▶ **YOUR TASK**
All of the records below must be output exactly, with no pictures carried over.

▶ **SUPPLIED DATA**

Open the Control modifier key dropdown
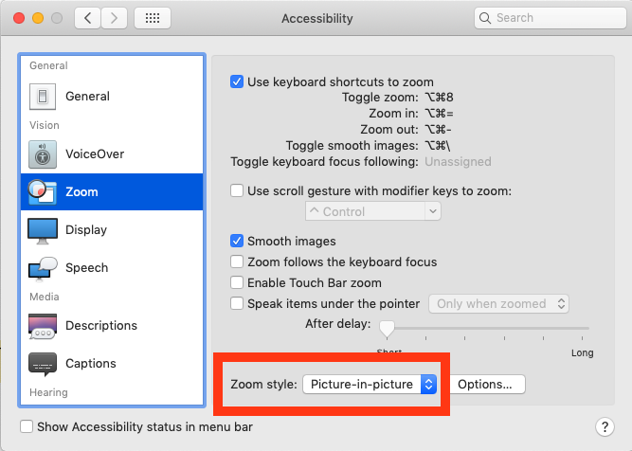click(372, 211)
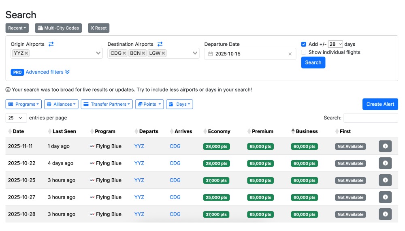
Task: Swap destination airports using the arrows icon
Action: click(x=160, y=44)
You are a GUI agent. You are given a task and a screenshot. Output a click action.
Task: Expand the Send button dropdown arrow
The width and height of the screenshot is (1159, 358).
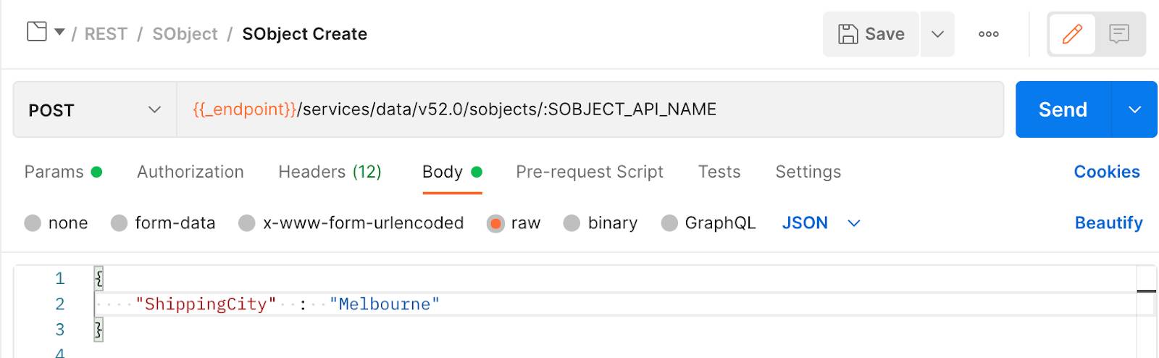coord(1134,109)
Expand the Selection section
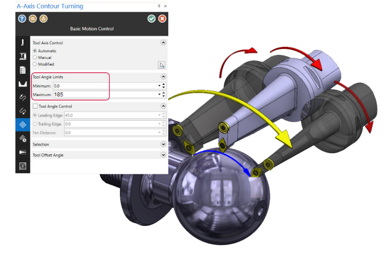This screenshot has height=258, width=388. pyautogui.click(x=163, y=144)
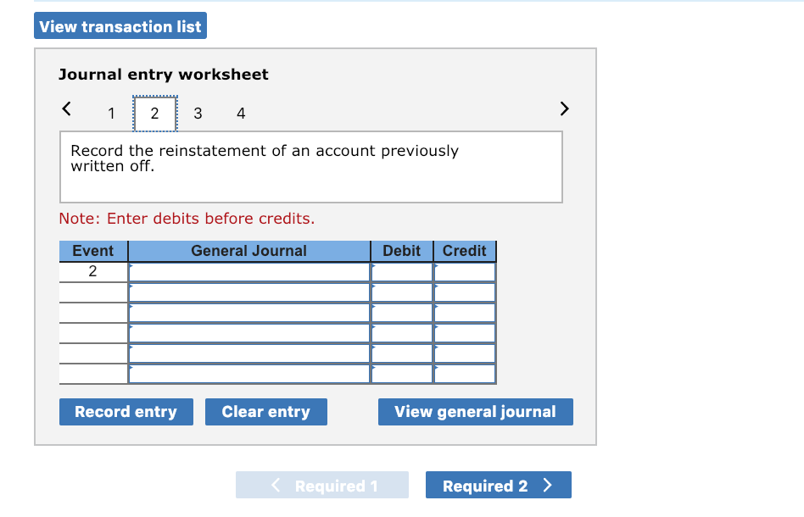Image resolution: width=804 pixels, height=517 pixels.
Task: Expand the third row account dropdown
Action: coord(248,312)
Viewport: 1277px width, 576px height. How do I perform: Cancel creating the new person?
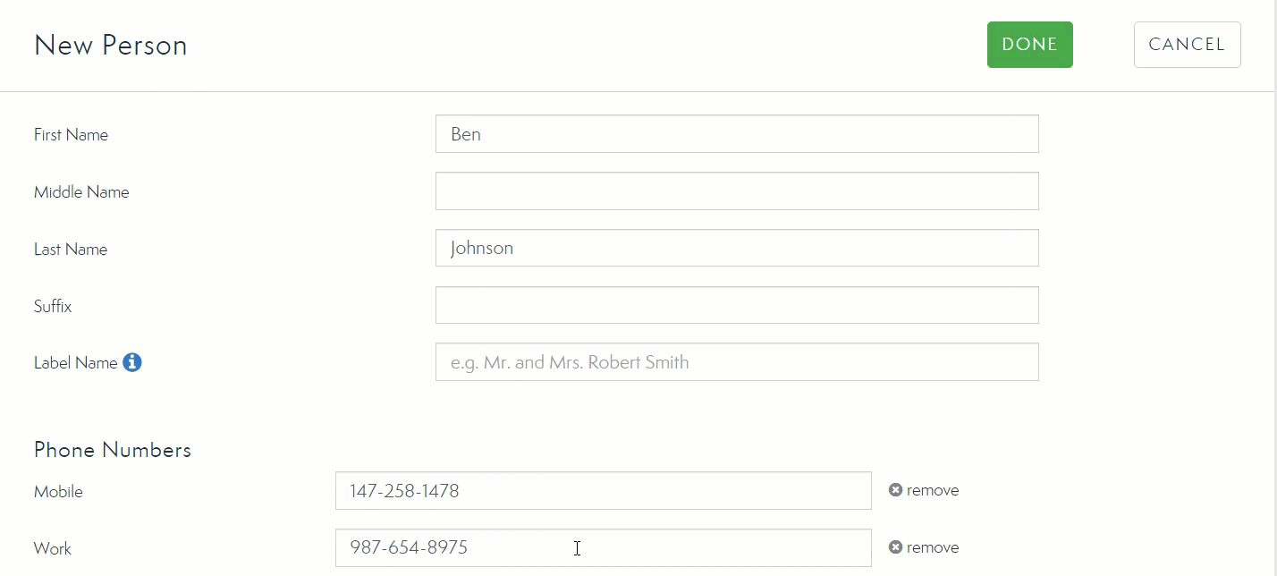1187,45
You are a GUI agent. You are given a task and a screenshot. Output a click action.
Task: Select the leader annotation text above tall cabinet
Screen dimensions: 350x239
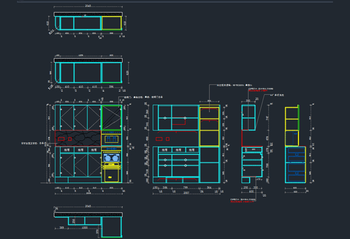coord(231,86)
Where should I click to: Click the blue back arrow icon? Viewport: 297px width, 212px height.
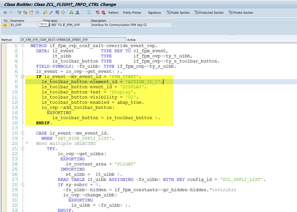click(5, 12)
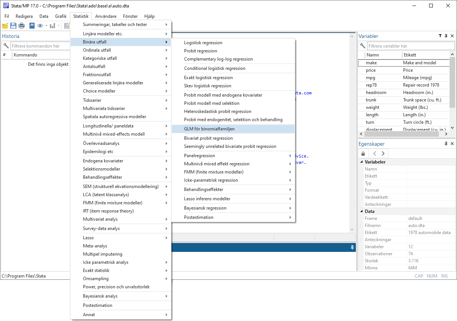Select the mpg variable row

pyautogui.click(x=372, y=77)
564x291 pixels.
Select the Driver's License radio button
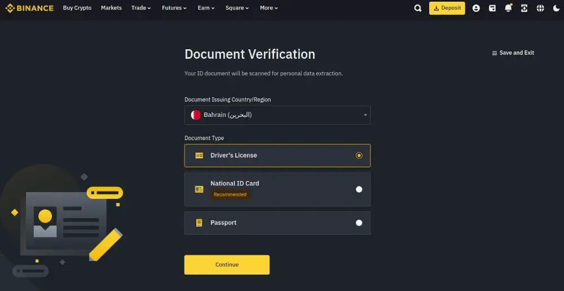coord(359,155)
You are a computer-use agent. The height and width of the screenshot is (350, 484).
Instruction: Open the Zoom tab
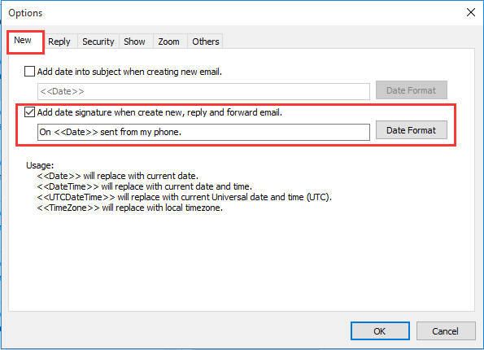tap(169, 42)
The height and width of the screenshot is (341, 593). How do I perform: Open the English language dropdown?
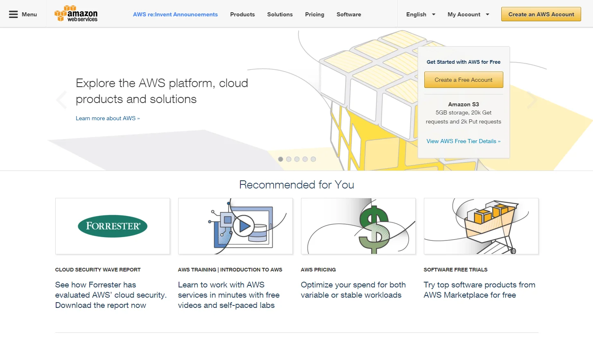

▶ **REPLY**
Open the Control modifier key dropdown
click(372, 211)
Task: Swap destination airports using the arrows icon
Action: click(x=160, y=44)
You are a GUI agent. You are given a task and a screenshot. Output a click action.
Task: Expand the Send button dropdown arrow
The width and height of the screenshot is (1159, 358).
coord(1134,109)
Expand the Selection section
This screenshot has height=258, width=388. pyautogui.click(x=163, y=144)
Image resolution: width=804 pixels, height=517 pixels.
Task: Expand the third row account dropdown
Action: coord(248,312)
Viewport: 1277px width, 576px height. How do I perform: Cancel creating the new person?
1187,45
You are a GUI agent. You are given a task and a screenshot. Output a click action.
Task: Select the leader annotation text above tall cabinet
Screen dimensions: 350x239
coord(231,86)
Where should I click to: Click the blue back arrow icon? Viewport: 297px width, 212px height.
click(5, 12)
Select the mpg variable row

pyautogui.click(x=372, y=77)
564x291 pixels.
Select the Driver's License radio button
coord(359,155)
You are a computer-use agent. The height and width of the screenshot is (350, 484).
Instruction: Open the Zoom tab
tap(169, 42)
The height and width of the screenshot is (341, 593). How do I perform: Open the English language dropdown?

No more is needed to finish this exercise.